* Exercise requirements *
Gather every line in the listing below that contains the word "icon", and copy each of those lines in full.

++++

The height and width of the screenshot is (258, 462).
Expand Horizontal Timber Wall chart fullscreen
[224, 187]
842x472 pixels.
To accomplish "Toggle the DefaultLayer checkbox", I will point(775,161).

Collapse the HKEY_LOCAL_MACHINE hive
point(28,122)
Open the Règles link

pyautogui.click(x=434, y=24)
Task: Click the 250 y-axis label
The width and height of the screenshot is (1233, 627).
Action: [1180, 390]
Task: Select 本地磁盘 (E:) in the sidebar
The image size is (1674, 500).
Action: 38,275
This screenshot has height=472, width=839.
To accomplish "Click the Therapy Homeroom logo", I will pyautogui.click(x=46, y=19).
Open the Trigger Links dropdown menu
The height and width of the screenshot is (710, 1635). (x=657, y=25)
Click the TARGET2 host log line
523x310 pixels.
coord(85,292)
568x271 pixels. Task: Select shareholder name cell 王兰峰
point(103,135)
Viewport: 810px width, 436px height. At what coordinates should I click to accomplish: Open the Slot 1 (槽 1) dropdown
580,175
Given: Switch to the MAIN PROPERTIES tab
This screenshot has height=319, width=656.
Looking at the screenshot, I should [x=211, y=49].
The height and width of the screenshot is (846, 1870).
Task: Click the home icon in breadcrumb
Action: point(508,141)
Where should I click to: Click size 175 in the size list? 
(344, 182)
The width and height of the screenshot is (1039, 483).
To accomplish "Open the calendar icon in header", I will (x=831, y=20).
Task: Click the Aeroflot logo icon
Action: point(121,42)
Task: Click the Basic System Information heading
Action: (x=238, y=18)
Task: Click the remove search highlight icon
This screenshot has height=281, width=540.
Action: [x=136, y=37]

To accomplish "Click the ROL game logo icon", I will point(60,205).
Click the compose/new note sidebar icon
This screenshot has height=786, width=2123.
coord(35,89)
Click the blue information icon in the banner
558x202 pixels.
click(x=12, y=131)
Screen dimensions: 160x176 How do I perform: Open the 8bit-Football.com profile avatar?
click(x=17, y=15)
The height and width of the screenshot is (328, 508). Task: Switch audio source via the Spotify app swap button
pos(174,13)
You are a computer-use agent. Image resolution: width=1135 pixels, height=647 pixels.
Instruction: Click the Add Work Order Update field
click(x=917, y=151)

++++

* Final result *
Task: Click the home icon in breadcrumb
To accomplish "Open the calendar icon in header", I will (x=831, y=20).
Task: Click the Aeroflot logo icon
Task: Click the remove search highlight icon
To accomplish "Click the ROL game logo icon", I will point(60,205).
Click the compose/new note sidebar icon
Click the blue information icon in the banner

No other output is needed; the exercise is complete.